In the charming place in which he found himself there were so
many sympathetic faces that he felt more than ever convinced of
the certainty of making himself heard.

It was a bad blow, at first, to find that he had not been
arrested for murder; but Ascham, who had come to him at once,
explained that he needed rest, and the time to "review" his
statements; it appeared that reiteration had made them a little
confused and contradictory. To this end he had willingly
acquiesced in his removal to a large quiet establishment, with an
open space and trees about it, where he had found a number of
intelligent companions, some, like himself, engaged in preparing
or reviewing statements of their cases, and others ready to lend
an interested ear to his own recital.

For a time he was content to let himself go on the tranquil
current of this existence; but although his auditors gave him for
the most part an encouraging attention, which, in some, went the
length of really brilliant and helpful suggestion, he gradually
felt a recurrence of his old doubts. Either his hearers were not
sincere, or else they had less power to aid him than they
boasted. His interminable conferences resulted in nothing, and
as the benefit of the long rest made itself felt, it produced an
increased mental lucidity which rendered inaction more and more
unbearable. At length he discovered that on certain days
visitors from the outer world were admitted to his retreat; and
he wrote out long and logically constructed relations of his
crime, and furtively slipped them into the hands of these
messengers of hope.

This occupation gave him a fresh lease of patience, and he now
lived only to watch for the visitors' days, and scan the faces
that swept by him like stars seen and lost in the rifts of a
hurrying sky.

Mostly, these faces were strange and less intelligent than those
of his companions. But they represented his last means of access
to the world, a kind of subterranean channel on which he could
set his "statements" afloat, like paper boats which the
mysterious current might sweep out into the open seas of life.

One day, however, his attention was arrested by a familiar
contour, a pair of bright prominent eyes, and a chin
insufficiently shaved. He sprang up and stood in the path of
Peter McCarren.

The journalist looked at him doubtfully, then held out his hand
with a startled deprecating, "WHY--?"

"You didn't know me? I'm so changed?" Granice faltered, feeling
the rebound of the other's wonder.

"Why, no; but you're looking quieter--smoothed out," McCarren

"Yes: that's what I'm here for--to rest. And I've taken the
opportunity to write out a clearer statement--"

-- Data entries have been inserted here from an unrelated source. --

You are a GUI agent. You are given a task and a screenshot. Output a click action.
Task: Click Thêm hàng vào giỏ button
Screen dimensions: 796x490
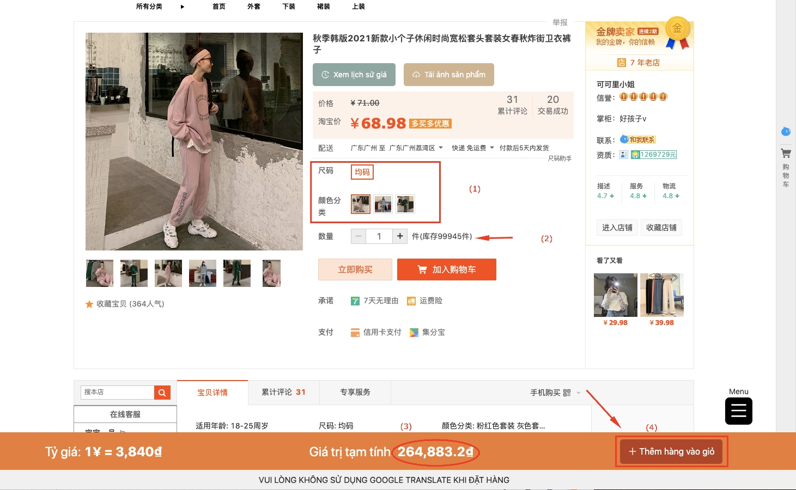click(x=671, y=451)
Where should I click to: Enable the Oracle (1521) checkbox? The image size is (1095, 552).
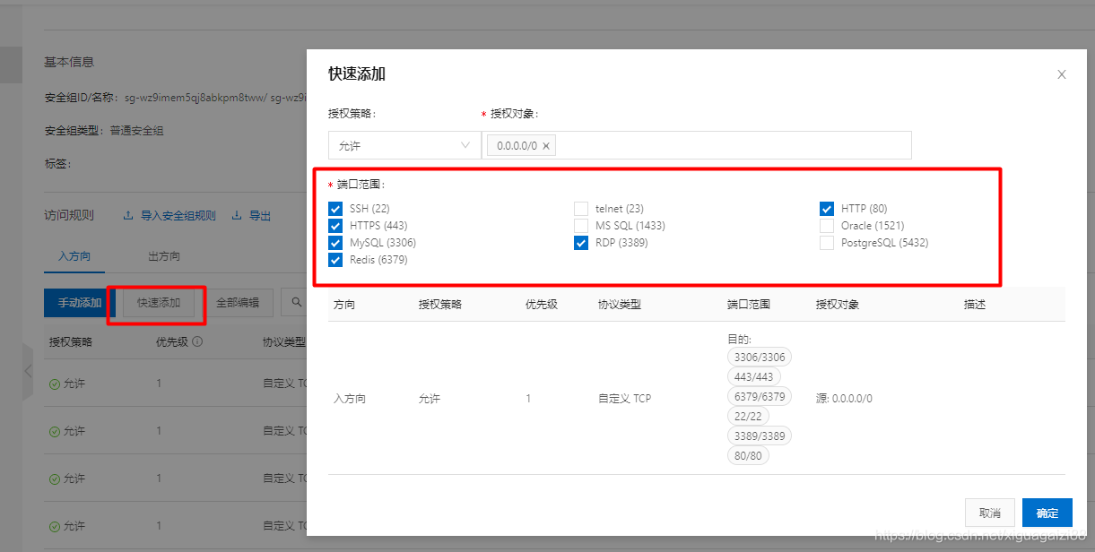[826, 225]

Granice's hand shook so that he could hardly draw the folded
paper from his pocket. As he did so he noticed that the reporter
was accompanied by a tall man with grave compassionate eyes. It
came to Granice in a wild thrill of conviction that this was the
face he had waited for. . .

"Perhaps your friend--he IS your friend?--would glance over it--
or I could put the case in a few words if you have time?"
Granice's voice shook like his hand. If this chance escaped him
he felt that his last hope was gone. McCarren and the stranger
looked at each other, and the former glanced at his watch.

"I'm sorry we can't stay and talk it over now, Mr. Granice; but
my friend has an engagement, and we're rather pressed--"

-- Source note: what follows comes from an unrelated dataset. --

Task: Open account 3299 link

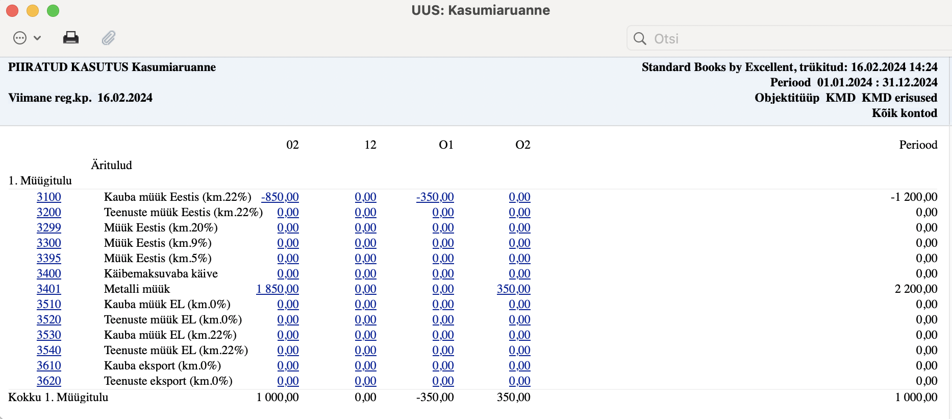Action: (49, 227)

Granice continued to proffer the paper. "I'm sorry--I think I
could have explained. But you'll take this, at any rate?"

The stranger looked at him gently. "Certainly--I'll take it."
He had his hand out. "Good-bye."

"Good-bye," Granice echoed.

He stood watching the two men move away from him through the long
light hall; and as he watched them a tear ran down his face. But
as soon as they were out of sight he turned and walked hastily
toward his room, beginning to hope again, already planning a new

Outside the building the two men stood still, and the
journalist's companion looked up curiously at the long monotonous
rows of barred windows.

"So that was Granice?"

"Yes--that was Granice, poor devil," said McCarren.

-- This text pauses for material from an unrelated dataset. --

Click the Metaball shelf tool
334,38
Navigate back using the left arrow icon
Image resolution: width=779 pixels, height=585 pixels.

"Strange case! I suppose there's never been one just like it?
He's still absolutely convinced that he committed that murder?"

"Absolutely. Yes."

The stranger reflected. "And there was no conceivable ground for
the idea? No one could make out how it started? A quiet
conventional sort of fellow like that--where do you suppose he
got such a delusion? Did you ever get the least clue to it?"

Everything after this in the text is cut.